Back when I was a child, our next-door neighbour was a woman whom we knew simply as Frau Herta. We lived in an block of rental flats that was beginning to show signs of age, as were the majority of its residents. And as the only kids in the building, we were accordingly unpopular with most of those people, who just wanted to spend their well-earned retirements in peace. An exception, however, was Frau Herta—69 years old, with purple-streaked dark red hair, and single but not living alone. Frau Herta’s mother, who was in her early ’90s, lived together with her and had already developed dementia by the time we made her acquaintance. She had bright, wide-awake eyes, was always dressed in black, and wore a golden cross around her neck. Most people in our building were afraid of this old woman, but we kids liked her.
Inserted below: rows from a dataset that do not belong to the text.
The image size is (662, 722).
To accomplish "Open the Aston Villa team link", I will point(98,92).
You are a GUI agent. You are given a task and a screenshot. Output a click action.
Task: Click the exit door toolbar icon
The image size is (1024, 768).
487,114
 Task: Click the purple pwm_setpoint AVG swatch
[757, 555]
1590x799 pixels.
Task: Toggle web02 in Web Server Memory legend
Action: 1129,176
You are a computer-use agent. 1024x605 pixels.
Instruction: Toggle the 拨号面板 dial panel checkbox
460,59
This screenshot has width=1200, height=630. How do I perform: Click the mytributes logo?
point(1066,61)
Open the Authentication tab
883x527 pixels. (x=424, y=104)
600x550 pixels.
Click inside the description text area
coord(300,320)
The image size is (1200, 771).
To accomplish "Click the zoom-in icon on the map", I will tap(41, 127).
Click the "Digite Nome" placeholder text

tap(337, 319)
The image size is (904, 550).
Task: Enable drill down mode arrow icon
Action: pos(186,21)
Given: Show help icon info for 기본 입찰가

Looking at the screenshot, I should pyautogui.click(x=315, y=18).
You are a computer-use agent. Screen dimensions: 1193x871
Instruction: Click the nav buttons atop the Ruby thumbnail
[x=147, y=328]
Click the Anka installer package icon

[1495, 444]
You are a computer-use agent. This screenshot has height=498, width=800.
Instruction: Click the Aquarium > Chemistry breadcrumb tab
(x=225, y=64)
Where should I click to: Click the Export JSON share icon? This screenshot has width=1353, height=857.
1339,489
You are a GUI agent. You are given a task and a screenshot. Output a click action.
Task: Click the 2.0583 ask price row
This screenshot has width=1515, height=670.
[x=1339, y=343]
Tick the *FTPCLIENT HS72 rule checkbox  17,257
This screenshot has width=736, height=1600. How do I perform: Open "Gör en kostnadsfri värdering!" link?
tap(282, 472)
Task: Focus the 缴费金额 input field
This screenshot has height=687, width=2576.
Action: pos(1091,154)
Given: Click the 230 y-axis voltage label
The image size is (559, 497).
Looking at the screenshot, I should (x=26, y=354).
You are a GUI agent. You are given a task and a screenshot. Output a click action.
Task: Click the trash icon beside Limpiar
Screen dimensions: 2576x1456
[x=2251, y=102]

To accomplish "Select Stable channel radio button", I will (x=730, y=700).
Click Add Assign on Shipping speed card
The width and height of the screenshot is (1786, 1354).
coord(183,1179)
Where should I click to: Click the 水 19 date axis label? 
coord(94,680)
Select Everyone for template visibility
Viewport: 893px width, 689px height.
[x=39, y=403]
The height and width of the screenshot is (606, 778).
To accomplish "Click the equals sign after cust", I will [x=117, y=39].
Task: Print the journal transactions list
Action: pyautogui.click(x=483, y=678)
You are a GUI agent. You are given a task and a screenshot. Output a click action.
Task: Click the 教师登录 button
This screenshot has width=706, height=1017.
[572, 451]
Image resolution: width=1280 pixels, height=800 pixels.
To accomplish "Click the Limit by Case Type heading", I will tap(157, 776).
Frau Herta would often invite us over. She’d serve us hot chocolate along with borderline-stale cookies dispensed from a silver container. Then we’d sit down in her flat’s little living room, over which her mother always presided from that ever-same spot on the sofa, and Frau Herta would play the piano for all of us. Always the same piece, because it was her mother’s favourite: Beethoven’s Für Elise. Again and again.

The end would lose itself in the beginning, with the notes flowing into each other, and thus did time pass in that little room with the thick velvet curtains that shut out all that happened outside. Sunrise, sunset, wind, snow, and the spring thaw. As if the seasons no longer existed around us, as if the present had come to a standstill and memories of the past no longer existed. Always was now as soon as Frau Herta had sat down at the piano—and when our parents knocked on the door to pick us up, we could never say how long we’d been there.

Once her mother had passed away, Frau Herta’s own life quickly drew to a close. But we did still visit her a few times. She always played piano for us—but never again Für Elise. She’d buried that piece along with her mother.